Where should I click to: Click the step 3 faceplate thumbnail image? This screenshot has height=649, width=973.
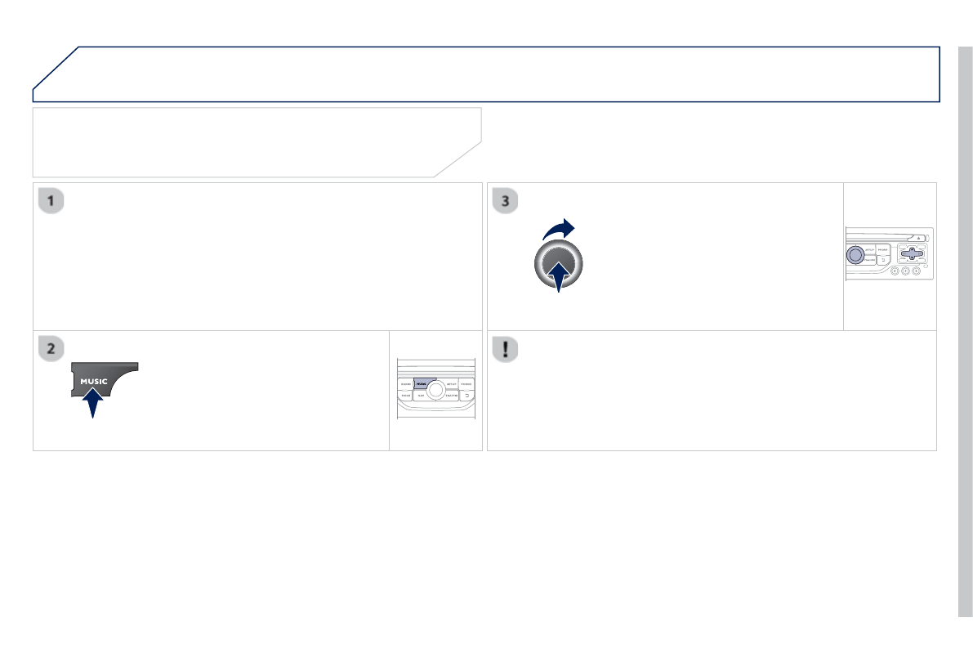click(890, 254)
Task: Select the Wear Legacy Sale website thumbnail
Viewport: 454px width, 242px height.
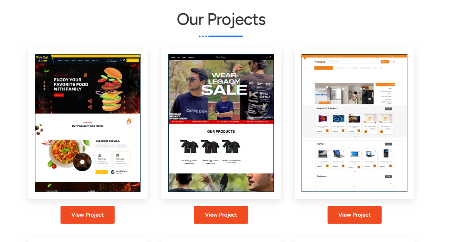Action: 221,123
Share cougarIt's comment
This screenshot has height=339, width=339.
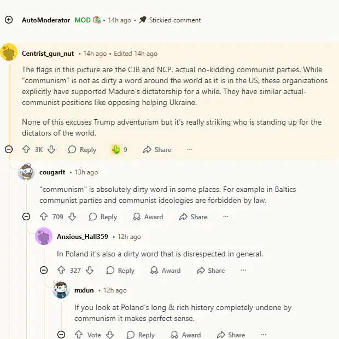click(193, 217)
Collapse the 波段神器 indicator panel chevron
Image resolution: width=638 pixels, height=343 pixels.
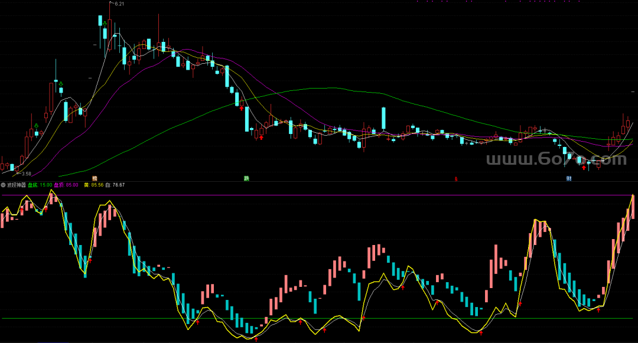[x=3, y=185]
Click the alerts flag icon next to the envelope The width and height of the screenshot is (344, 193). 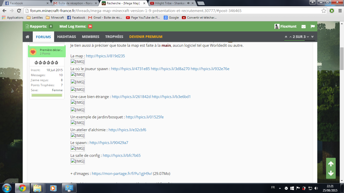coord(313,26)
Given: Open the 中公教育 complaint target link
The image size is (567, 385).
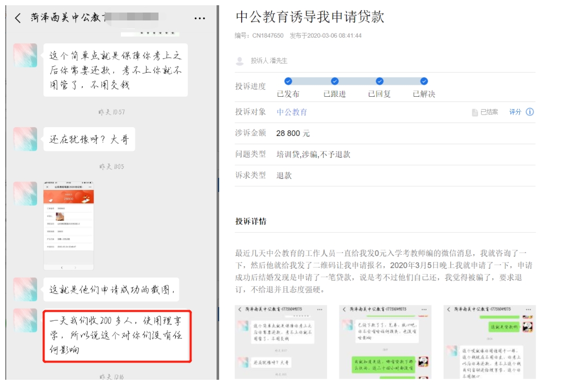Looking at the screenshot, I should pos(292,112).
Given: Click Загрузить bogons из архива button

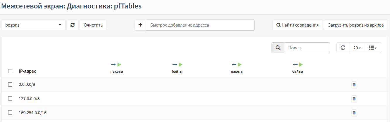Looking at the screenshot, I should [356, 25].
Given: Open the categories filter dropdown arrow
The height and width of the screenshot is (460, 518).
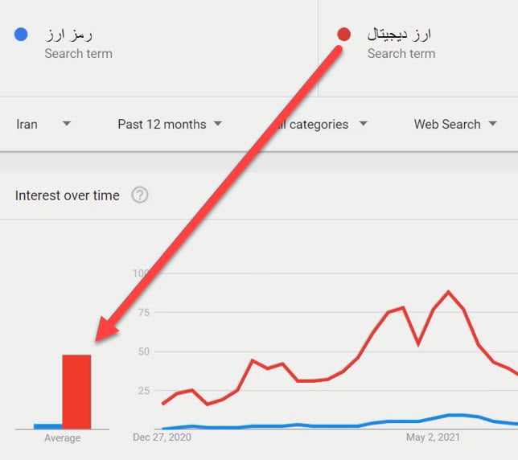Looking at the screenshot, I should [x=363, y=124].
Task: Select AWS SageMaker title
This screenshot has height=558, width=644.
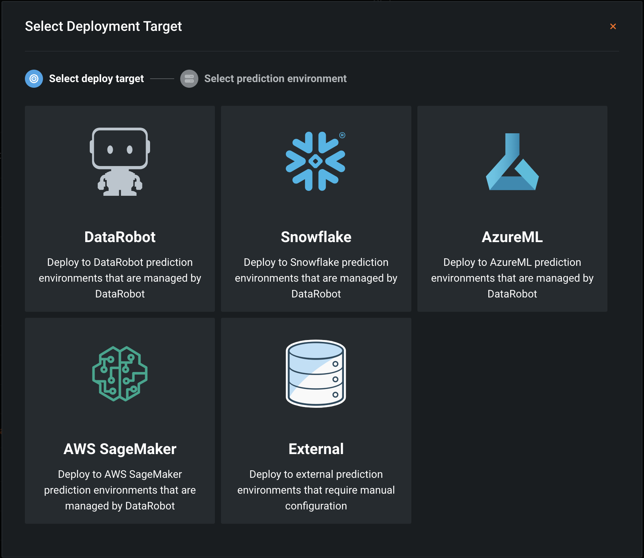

--*--

> **TASK ITEM**: Reproduce each line of the records in which the string "Open" appears.

> **SOLUTION TO THE PROBLEM**:
Given: Open the 中公教育 complaint target link
Given: Open the categories filter dropdown arrow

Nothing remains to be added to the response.